Evidently, those feet in the bottom left hand corner are connected to ECM founder Manfred Eicher, producer of many Enrico Rava sessions and Stefano Bollani’s recent solo release. Titled as a tribute to Eicher and in homage to the classic Carol Reed film, Rava and Bollani’s The Third Man may at times summon impressions of film noir, but it is worlds away from Anton Karas’s Viennese zither theme.

Third Man is dramatic in its unadorned simplicity. Rava’s trumpet sounds ethereal throughout, and Bollani’s piano often sounds like scattered raindrops falling on water. Third Man’s late night vibe is consistently arresting, established from the start with “Estate.” Like several tracks on the CD, it shares a similar effect with Miles Davis’s Kind of Blue, in that even though at times they quicken the tempo (most notably on the briefest track, “In Search of Titina”), with Rava rising to the upper register, the session as a whole still leaves an overall impression of quiet intimacy.

The title track conveys a strong sense of mystery and foreboding. It is the most diffuse of their duets on Third Man. Along with the rhythmically dense “Compari,” it definitely has a film noir feeling, containing the sessions few unsettling notes.

Though one really does not hear the sounds of Austria in Third Man, Brazil is represented with two variations of Jobim’s “Retrato Em Branco Y Preto,” given appropriately impressionistic treatments here. They also play a sensitive rendition of Moacir Santos’s lovely melody “Felipe”
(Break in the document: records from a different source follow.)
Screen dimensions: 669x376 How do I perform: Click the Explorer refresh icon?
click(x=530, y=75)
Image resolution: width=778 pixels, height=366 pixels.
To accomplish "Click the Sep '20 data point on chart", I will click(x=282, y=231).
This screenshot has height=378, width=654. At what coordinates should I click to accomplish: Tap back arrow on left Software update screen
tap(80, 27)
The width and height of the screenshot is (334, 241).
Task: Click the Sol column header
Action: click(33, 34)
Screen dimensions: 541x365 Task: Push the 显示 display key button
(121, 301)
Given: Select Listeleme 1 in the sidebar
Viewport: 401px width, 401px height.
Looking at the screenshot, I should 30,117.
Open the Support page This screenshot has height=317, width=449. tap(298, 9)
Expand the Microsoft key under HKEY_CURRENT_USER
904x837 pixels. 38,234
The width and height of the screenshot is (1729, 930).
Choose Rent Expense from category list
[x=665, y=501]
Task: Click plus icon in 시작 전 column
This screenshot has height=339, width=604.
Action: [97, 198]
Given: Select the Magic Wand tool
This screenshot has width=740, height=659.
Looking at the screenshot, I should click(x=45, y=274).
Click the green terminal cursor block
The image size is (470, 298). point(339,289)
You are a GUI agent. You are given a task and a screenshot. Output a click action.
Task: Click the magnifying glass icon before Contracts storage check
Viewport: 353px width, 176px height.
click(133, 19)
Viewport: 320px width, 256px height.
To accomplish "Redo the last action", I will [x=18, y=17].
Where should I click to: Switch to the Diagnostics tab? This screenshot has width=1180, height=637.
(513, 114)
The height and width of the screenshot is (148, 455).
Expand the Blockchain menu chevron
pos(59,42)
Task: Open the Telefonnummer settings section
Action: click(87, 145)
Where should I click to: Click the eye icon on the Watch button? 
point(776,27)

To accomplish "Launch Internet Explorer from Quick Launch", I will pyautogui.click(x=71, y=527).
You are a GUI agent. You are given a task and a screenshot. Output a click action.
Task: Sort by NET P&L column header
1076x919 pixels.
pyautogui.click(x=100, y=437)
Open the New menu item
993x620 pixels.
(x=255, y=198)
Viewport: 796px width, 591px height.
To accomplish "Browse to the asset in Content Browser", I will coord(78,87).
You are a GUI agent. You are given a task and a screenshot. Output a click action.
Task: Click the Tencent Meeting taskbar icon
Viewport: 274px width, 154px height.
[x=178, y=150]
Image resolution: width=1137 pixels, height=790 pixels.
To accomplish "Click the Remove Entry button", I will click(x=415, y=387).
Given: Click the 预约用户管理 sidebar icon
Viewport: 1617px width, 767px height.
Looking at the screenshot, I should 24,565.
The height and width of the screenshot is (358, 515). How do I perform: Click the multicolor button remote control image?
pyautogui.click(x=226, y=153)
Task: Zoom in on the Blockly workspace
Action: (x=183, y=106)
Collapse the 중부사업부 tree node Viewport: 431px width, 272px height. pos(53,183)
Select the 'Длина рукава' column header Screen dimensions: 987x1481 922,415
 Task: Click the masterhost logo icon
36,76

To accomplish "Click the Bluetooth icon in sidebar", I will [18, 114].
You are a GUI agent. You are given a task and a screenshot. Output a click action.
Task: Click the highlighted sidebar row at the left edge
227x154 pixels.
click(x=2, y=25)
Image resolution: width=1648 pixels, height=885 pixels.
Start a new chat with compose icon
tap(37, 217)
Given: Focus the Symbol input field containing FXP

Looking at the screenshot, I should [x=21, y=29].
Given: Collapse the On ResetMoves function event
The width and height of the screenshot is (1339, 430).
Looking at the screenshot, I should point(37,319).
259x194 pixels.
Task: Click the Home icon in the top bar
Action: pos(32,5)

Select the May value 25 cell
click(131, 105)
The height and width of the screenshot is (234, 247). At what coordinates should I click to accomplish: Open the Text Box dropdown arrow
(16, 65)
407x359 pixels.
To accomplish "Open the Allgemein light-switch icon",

Even though Rava is the senior partner on the session and his trumpet tends to dominate the aural landscape, Bollani offers effective support, and has lovely solos, as on “Birth of a Butterfly” and his original, “Santa Teresa,” for instance. Indeed, the two colleagues display a remarkable rapport, blending into each other seamlessly.

By turns stark and lyrical, Third Man is an elegant musical statement. It makes for richly rewarding listening to hear two great musicians at very different stages of their careers, come together for such a pure sounding session. It is also encouraging to hear Rava, the mentor, in such close collaboration with one of the succeeding generation of Italian jazz artists. After all, we should hope to see a healthy future for jazz everywhere.